# Riders Terms and Conditions on Tipping



## Tequila Jake (Jan 28, 2016)

Riders really have no excuse for not knowing there is no tip included. It's explicitly stated in the Rider Terms and Conditions:

_"This payment structure is intended to fully compensate the Third Party Provider for the services or goods provided. Except with respect to taxicab transportation services requested through the Application, Uber does not designate any portion of your payment as a tip or gratuity to the Third Party Provider. Any representation by Uber (on Uber's website, in the Application, or in Uber's marketing materials) to the effect that tipping is "voluntary," "not required," and/or "included" in the payments you make for services or goods provided is not intended to suggest that Uber provides any additional amounts, beyond those described above, to the Third Party Provider. You understand and agree that, while you are free to provide additional payment as a gratuity to any Third Party Provider who provides you with services or goods obtained through the Service, you are under no obligation to do so. Gratuities are voluntary. After you have received services or goods obtained through the Service, you will have the opportunity to rate your experience and leave additional feedback about your Third Party Provider."_​
Of course there is the problem that nobody actually reads these things.

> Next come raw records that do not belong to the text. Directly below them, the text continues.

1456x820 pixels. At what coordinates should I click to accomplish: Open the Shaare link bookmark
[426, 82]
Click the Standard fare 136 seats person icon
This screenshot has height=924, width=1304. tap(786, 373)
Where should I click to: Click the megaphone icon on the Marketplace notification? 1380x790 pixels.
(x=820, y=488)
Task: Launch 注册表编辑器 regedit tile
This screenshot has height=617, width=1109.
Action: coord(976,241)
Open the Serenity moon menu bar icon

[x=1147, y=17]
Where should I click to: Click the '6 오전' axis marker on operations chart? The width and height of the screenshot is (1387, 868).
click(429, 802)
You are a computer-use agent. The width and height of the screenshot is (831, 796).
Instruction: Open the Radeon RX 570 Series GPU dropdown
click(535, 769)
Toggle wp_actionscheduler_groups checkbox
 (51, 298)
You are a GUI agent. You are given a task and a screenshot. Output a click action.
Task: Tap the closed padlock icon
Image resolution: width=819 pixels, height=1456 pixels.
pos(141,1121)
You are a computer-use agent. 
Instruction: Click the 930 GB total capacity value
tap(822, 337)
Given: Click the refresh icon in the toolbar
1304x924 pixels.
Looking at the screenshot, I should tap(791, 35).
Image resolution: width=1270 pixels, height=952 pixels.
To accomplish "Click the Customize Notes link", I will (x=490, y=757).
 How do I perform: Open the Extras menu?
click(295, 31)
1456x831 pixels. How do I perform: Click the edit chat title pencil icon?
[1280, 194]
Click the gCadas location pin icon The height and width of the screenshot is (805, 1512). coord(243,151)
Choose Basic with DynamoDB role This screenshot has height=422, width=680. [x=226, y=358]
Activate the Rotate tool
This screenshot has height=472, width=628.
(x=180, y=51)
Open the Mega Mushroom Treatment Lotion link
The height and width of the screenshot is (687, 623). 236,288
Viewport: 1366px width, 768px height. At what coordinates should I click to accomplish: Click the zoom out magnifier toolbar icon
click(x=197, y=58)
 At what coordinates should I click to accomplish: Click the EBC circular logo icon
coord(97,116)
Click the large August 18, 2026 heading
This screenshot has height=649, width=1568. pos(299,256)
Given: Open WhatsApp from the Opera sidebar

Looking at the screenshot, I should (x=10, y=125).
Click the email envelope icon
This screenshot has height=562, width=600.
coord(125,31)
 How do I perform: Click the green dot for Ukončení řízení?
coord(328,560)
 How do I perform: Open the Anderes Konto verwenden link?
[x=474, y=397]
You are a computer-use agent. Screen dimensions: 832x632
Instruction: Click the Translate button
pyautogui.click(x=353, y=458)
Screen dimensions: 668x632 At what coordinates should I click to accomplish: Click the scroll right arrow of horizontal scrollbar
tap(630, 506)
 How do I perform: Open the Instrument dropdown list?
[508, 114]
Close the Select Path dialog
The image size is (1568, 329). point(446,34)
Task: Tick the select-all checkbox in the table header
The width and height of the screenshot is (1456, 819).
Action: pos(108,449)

I don't see how Uber could object to having a copy of the Rider T&Cs posted in your car!

​


----------



## lyft_audi (Mar 3, 2016)

I always say...

"If it's not posted to their facebook wall, nobody reads shit anymore"


----------



## nickd8775 (Jul 12, 2015)

They should make that section of the terms and conditions more public. That's better than telling the passengers "no need to tip"


----------



## There’s no need to tip (Dec 19, 2015)

I say it is pretty damn clear to me. I don't know why the DRIVERS don't get it. Here, I spelled it out for you. Perhaps you don't know the meaning of the word "fully".

"_This payment structure is intended to _*fully compensate *_the Third Party Provider for the services or goods provided"_


----------



## Greguzzi (Jan 9, 2016)

There's no need to tip said:


> I say it is pretty damn clear to me. I don't know why the DRIVERS don't get it. Here, I spelled it out for you. Perhaps you don't know the meaning of the word "fully".
> 
> "_This payment structure is intended to _*fully compensate *_the Third Party Provider for the services or goods provided"_


Uber customers are _proud_ of how cheap they are. They roll in cheapness like dogs roll in rotting fish-and get up smelling just as bad.

And it says "intended," not "does." Different words with different meanings.


----------



## There’s no need to tip (Dec 19, 2015)

Greguzzi said:


> Uber customers are _proud_ of how cheap they are. They roll in cheapness like dogs roll in rotting fish-and get up smelling just as bad.
> 
> And it says "intended," not "does." Different words with different meanings.


Really.... that is what you are going with.


----------



## Greguzzi (Jan 9, 2016)

There's no need to tip said:


> Really.... that is what you are going with.


You are exhibit A proving the analogy. You get up coated in slime and gore, run over to your driver and shake off luxuriantly, spraying him with maggots and noxious goo.


----------



## There’s no need to tip (Dec 19, 2015)

Greguzzi said:


> You are exhibit A proving the analogy. You get up coated in slime and gore, run over to your driver and shake off luxuriantly, spraying him with maggots noxious goo.


I must say, you are amusing if nothing else.... I like you.


----------



## Uberduberdoo (Oct 22, 2015)

Greguzzi said:


> And it says "intended," not "does." Different words with different meanings.


Exactly! And those who know the intention falls short and still don't show a little appreation beyond a thankyou, could be considered cheap or selfish.  unless of course, those don't carry a bit of cash. And perhaps this lack of cash is by design and works as a good defence mechanism. Then again, most drivers have some way of accepting electronic payment.


----------